### Information provided
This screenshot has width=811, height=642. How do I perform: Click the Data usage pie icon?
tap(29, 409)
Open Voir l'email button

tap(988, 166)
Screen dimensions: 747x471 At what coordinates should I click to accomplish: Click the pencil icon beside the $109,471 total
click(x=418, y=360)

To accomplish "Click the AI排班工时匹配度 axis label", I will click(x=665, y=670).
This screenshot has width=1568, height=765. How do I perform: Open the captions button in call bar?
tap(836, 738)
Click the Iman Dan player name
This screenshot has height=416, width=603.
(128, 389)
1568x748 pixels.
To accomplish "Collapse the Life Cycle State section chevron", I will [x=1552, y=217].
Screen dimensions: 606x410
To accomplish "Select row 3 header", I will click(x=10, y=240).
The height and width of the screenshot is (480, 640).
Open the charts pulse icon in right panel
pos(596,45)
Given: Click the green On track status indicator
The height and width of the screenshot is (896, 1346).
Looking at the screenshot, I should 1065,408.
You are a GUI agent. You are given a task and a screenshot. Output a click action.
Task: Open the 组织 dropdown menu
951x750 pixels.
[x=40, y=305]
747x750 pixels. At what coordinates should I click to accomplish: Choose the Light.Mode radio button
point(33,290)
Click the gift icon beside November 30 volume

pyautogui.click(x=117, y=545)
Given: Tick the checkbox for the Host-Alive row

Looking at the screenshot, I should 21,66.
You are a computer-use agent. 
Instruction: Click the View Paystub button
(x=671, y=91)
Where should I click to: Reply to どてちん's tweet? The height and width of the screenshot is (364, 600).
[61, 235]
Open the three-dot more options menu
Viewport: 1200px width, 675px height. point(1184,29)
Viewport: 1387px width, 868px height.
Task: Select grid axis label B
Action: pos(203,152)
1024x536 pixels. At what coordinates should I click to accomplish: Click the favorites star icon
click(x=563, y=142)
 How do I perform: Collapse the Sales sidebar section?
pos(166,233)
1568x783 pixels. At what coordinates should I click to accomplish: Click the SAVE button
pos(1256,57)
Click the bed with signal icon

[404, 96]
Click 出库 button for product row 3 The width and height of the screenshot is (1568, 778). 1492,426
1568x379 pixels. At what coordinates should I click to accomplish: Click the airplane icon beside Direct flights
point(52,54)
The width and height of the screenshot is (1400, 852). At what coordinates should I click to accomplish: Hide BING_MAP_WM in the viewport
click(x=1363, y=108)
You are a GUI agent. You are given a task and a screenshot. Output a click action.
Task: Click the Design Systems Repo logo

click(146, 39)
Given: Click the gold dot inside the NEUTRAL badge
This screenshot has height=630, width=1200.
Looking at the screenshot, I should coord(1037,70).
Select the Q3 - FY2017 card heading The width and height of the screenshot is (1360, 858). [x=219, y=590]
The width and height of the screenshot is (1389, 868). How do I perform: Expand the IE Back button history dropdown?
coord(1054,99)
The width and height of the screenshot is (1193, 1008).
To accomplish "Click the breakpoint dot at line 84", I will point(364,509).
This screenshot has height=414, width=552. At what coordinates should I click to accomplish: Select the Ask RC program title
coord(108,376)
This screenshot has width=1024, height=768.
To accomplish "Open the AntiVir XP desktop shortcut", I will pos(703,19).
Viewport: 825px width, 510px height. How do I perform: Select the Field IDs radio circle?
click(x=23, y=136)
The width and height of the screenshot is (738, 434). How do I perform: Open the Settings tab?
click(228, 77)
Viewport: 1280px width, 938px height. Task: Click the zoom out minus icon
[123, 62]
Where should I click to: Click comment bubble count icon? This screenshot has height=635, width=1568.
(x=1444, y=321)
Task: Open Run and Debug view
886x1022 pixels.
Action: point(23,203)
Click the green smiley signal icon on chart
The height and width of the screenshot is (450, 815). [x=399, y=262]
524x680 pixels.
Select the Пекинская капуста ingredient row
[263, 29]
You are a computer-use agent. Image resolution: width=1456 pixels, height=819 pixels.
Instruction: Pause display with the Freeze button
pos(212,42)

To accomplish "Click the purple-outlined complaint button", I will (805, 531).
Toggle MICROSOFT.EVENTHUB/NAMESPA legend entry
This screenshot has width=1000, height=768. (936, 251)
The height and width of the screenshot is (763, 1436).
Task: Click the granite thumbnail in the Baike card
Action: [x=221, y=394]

### Your objective
Convert everything from the line containing "Viewport: 1280px width, 938px" down to the line containing "The height and width of the screenshot is (450, 815).", both included, into a Markdown table with the columns Index and Entry. Number each line and omit any blank lines.

### Worked solution
| Index | Entry |
|---|---|
| 1 | Viewport: 1280px width, 938px height. Task: Click the zoom out minus icon |
| 2 | [123, 62] |
| 3 | Where should I click to: Click comment bubble count icon? This screenshot has height=635, width=1568. |
| 4 | (x=1444, y=321) |
| 5 | Task: Open Run and Debug view |
| 6 | 886x1022 pixels. |
| 7 | Action: point(23,203) |
| 8 | Click the green smiley signal icon on chart |
| 9 | The height and width of the screenshot is (450, 815). [x=399, y=262] |